▶ **Work task**
Output all the data exactly as it appears below.

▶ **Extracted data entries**
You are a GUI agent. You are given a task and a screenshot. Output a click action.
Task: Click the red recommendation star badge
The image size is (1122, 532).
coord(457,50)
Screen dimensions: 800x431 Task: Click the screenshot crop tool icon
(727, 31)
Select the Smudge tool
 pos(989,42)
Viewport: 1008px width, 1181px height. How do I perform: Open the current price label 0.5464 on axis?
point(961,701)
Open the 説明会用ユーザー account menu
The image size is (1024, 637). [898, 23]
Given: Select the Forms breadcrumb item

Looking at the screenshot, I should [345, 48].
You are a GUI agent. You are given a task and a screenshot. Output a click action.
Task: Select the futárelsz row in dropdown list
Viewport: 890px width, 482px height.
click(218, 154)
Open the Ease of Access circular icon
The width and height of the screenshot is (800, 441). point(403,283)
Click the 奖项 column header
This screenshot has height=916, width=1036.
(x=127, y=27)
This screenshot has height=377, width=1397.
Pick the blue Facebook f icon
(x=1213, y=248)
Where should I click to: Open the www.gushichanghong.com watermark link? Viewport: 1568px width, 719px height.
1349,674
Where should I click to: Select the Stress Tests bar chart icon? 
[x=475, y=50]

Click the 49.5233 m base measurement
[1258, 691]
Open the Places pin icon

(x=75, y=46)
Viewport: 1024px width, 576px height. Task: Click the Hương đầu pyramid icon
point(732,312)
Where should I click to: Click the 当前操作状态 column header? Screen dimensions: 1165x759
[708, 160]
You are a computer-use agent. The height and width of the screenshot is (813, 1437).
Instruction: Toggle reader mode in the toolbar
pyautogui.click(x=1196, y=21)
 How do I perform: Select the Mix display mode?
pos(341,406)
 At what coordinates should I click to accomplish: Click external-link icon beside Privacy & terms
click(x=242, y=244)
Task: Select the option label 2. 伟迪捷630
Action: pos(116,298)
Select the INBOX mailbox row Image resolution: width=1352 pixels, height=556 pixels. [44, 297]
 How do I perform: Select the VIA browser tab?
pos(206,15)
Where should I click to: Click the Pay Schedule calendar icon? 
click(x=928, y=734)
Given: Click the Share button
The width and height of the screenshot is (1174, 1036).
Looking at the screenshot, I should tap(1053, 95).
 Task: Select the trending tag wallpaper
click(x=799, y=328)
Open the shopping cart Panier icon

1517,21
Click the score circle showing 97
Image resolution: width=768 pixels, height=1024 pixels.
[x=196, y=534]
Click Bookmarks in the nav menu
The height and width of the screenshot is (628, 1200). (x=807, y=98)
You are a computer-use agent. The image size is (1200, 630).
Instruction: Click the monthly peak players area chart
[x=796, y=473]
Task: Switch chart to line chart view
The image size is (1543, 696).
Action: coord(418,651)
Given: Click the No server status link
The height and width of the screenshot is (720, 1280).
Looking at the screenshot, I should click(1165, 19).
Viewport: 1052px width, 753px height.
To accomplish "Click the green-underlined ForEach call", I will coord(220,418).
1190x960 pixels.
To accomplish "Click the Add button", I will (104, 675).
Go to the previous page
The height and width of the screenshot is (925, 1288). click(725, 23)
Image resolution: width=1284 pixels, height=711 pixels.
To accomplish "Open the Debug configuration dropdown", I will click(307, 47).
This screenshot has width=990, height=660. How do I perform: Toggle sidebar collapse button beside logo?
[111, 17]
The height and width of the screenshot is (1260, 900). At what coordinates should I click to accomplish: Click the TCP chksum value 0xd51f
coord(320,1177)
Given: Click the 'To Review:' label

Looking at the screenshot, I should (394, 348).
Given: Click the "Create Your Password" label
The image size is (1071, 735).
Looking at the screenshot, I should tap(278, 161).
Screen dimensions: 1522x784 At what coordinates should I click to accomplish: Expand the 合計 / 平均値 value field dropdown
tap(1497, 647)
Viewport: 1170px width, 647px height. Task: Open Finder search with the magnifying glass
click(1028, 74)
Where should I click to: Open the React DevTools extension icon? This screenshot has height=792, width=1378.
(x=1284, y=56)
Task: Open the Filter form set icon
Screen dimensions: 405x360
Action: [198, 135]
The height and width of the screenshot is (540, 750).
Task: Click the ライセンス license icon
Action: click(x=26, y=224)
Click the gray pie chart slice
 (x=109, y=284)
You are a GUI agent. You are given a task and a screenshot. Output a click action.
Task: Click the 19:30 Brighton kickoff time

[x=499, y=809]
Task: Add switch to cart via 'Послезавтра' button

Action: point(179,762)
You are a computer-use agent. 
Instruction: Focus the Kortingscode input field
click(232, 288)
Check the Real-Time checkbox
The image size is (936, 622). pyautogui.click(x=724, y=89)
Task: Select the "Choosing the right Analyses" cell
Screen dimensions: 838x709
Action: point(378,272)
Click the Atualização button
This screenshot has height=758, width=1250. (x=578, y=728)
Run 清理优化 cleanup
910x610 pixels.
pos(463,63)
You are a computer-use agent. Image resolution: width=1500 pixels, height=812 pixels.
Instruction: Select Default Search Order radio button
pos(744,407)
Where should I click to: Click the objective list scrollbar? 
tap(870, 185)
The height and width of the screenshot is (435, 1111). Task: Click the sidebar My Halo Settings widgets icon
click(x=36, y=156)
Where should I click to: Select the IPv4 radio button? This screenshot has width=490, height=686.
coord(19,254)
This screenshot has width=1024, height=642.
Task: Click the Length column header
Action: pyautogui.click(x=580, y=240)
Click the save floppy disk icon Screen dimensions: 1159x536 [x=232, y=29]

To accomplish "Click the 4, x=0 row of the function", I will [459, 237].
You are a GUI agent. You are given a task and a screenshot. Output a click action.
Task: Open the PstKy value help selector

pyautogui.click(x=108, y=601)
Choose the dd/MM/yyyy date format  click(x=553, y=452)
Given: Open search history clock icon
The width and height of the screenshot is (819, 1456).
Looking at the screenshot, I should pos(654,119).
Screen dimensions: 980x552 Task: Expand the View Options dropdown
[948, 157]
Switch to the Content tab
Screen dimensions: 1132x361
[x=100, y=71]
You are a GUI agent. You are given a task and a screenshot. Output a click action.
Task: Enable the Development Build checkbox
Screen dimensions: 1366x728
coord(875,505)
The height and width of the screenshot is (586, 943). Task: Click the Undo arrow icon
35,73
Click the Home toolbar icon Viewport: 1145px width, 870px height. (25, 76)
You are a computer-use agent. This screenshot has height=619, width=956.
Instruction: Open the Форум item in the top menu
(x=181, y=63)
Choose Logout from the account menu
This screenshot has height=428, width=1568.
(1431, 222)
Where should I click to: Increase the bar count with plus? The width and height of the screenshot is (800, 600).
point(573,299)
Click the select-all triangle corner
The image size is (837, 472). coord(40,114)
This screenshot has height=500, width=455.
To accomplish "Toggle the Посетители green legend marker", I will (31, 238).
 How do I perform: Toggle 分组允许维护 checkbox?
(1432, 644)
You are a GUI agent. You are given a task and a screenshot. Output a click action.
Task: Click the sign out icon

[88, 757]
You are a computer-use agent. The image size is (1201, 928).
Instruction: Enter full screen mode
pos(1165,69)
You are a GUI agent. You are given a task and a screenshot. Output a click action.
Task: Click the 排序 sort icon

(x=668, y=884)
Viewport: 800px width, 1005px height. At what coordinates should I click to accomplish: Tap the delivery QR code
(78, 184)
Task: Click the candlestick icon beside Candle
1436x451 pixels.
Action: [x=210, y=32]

▶ **Answer box**
You are a GUI agent. You are given a task and a screenshot. Output a click action.
Task: Click the red recommendation star badge
The image size is (1122, 532).
coord(457,50)
Screen dimensions: 800x431 Task: Click the screenshot crop tool icon
(727, 31)
Select the Smudge tool
 pos(989,42)
Viewport: 1008px width, 1181px height. How do I perform: Open the current price label 0.5464 on axis?
point(961,701)
Open the 説明会用ユーザー account menu
The image size is (1024, 637). [898, 23]
Given: Select the Forms breadcrumb item

Looking at the screenshot, I should [345, 48].
You are a GUI agent. You are given a task and a screenshot. Output a click action.
Task: Select the futárelsz row in dropdown list
Viewport: 890px width, 482px height.
click(218, 154)
Open the Ease of Access circular icon
The width and height of the screenshot is (800, 441). point(403,283)
Click the 奖项 column header
This screenshot has height=916, width=1036.
(x=127, y=27)
This screenshot has height=377, width=1397.
Pick the blue Facebook f icon
(x=1213, y=248)
Where should I click to: Open the www.gushichanghong.com watermark link? Viewport: 1568px width, 719px height.
1349,674
Where should I click to: Select the Stress Tests bar chart icon? 
[x=475, y=50]

Click the 49.5233 m base measurement
[1258, 691]
Open the Places pin icon

(x=75, y=46)
Viewport: 1024px width, 576px height. Task: Click the Hương đầu pyramid icon
point(732,312)
Where should I click to: Click the 当前操作状态 column header? Screen dimensions: 1165x759
[708, 160]
You are a computer-use agent. The height and width of the screenshot is (813, 1437).
Instruction: Toggle reader mode in the toolbar
pyautogui.click(x=1196, y=21)
 How do I perform: Select the Mix display mode?
pos(341,406)
 At what coordinates should I click to accomplish: Click external-link icon beside Privacy & terms
click(x=242, y=244)
Task: Select the option label 2. 伟迪捷630
Action: pos(116,298)
Select the INBOX mailbox row Image resolution: width=1352 pixels, height=556 pixels. [44, 297]
 How do I perform: Select the VIA browser tab?
pos(206,15)
Where should I click to: Click the Pay Schedule calendar icon? 
click(x=928, y=734)
Given: Click the Share button
The width and height of the screenshot is (1174, 1036).
Looking at the screenshot, I should tap(1053, 95).
 Task: Select the trending tag wallpaper
click(x=799, y=328)
Open the shopping cart Panier icon

1517,21
Click the score circle showing 97
Image resolution: width=768 pixels, height=1024 pixels.
[x=196, y=534]
Click Bookmarks in the nav menu
The height and width of the screenshot is (628, 1200). (x=807, y=98)
You are a computer-use agent. The image size is (1200, 630).
Instruction: Click the monthly peak players area chart
[x=796, y=473]
Task: Switch chart to line chart view
The image size is (1543, 696).
Action: coord(418,651)
Given: Click the No server status link
The height and width of the screenshot is (720, 1280).
Looking at the screenshot, I should click(1165, 19).
Viewport: 1052px width, 753px height.
To accomplish "Click the green-underlined ForEach call", I will coord(220,418).
1190x960 pixels.
To accomplish "Click the Add button", I will (104, 675).
Go to the previous page
The height and width of the screenshot is (925, 1288). click(725, 23)
Image resolution: width=1284 pixels, height=711 pixels.
To accomplish "Open the Debug configuration dropdown", I will click(307, 47).
This screenshot has width=990, height=660. How do I perform: Toggle sidebar collapse button beside logo?
[111, 17]
The height and width of the screenshot is (1260, 900). At what coordinates should I click to accomplish: Click the TCP chksum value 0xd51f
coord(320,1177)
Given: Click the 'To Review:' label

Looking at the screenshot, I should (394, 348).
Given: Click the "Create Your Password" label
The image size is (1071, 735).
Looking at the screenshot, I should tap(278, 161).
Screen dimensions: 1522x784 At what coordinates should I click to accomplish: Expand the 合計 / 平均値 value field dropdown
tap(1497, 647)
Viewport: 1170px width, 647px height. Task: Open Finder search with the magnifying glass
click(1028, 74)
Where should I click to: Open the React DevTools extension icon? This screenshot has height=792, width=1378.
(x=1284, y=56)
Task: Open the Filter form set icon
Screen dimensions: 405x360
Action: [198, 135]
The height and width of the screenshot is (540, 750).
Task: Click the ライセンス license icon
Action: click(x=26, y=224)
Click the gray pie chart slice
 (x=109, y=284)
You are a GUI agent. You are given a task and a screenshot. Output a click action.
Task: Click the 19:30 Brighton kickoff time

[x=499, y=809]
Task: Add switch to cart via 'Послезавтра' button

Action: point(179,762)
You are a computer-use agent. 
Instruction: Focus the Kortingscode input field
click(232, 288)
Check the Real-Time checkbox
The image size is (936, 622). pyautogui.click(x=724, y=89)
Task: Select the "Choosing the right Analyses" cell
Screen dimensions: 838x709
Action: point(378,272)
Click the Atualização button
This screenshot has height=758, width=1250. (x=578, y=728)
Run 清理优化 cleanup
910x610 pixels.
pos(463,63)
You are a computer-use agent. Image resolution: width=1500 pixels, height=812 pixels.
Instruction: Select Default Search Order radio button
pos(744,407)
Where should I click to: Click the objective list scrollbar? 
tap(870, 185)
The height and width of the screenshot is (435, 1111). Task: Click the sidebar My Halo Settings widgets icon
click(x=36, y=156)
Where should I click to: Select the IPv4 radio button? This screenshot has width=490, height=686.
coord(19,254)
This screenshot has width=1024, height=642.
Task: Click the Length column header
Action: pyautogui.click(x=580, y=240)
Click the save floppy disk icon Screen dimensions: 1159x536 [x=232, y=29]

To accomplish "Click the 4, x=0 row of the function", I will [459, 237].
You are a GUI agent. You are given a task and a screenshot. Output a click action.
Task: Open the PstKy value help selector

pyautogui.click(x=108, y=601)
Choose the dd/MM/yyyy date format  click(x=553, y=452)
Given: Open search history clock icon
The width and height of the screenshot is (819, 1456).
Looking at the screenshot, I should pos(654,119).
Screen dimensions: 980x552 Task: Expand the View Options dropdown
[948, 157]
Switch to the Content tab
Screen dimensions: 1132x361
[x=100, y=71]
You are a GUI agent. You are given a task and a screenshot. Output a click action.
Task: Enable the Development Build checkbox
Screen dimensions: 1366x728
coord(875,505)
The height and width of the screenshot is (586, 943). Task: Click the Undo arrow icon
35,73
Click the Home toolbar icon Viewport: 1145px width, 870px height. (25, 76)
You are a computer-use agent. This screenshot has height=619, width=956.
Instruction: Open the Форум item in the top menu
(x=181, y=63)
Choose Logout from the account menu
This screenshot has height=428, width=1568.
(1431, 222)
Where should I click to: Increase the bar count with plus? The width and height of the screenshot is (800, 600).
point(573,299)
Click the select-all triangle corner
The image size is (837, 472). coord(40,114)
This screenshot has height=500, width=455.
To accomplish "Toggle the Посетители green legend marker", I will (31, 238).
 How do I perform: Toggle 分组允许维护 checkbox?
(1432, 644)
You are a GUI agent. You are given a task and a screenshot. Output a click action.
Task: Click the sign out icon

[88, 757]
You are a computer-use agent. The image size is (1201, 928).
Instruction: Enter full screen mode
pos(1165,69)
You are a GUI agent. You are given a task and a screenshot. Output a click action.
Task: Click the 排序 sort icon

(x=668, y=884)
Viewport: 800px width, 1005px height. At what coordinates should I click to accomplish: Tap the delivery QR code
(78, 184)
Task: Click the candlestick icon beside Candle
1436x451 pixels.
Action: [x=210, y=32]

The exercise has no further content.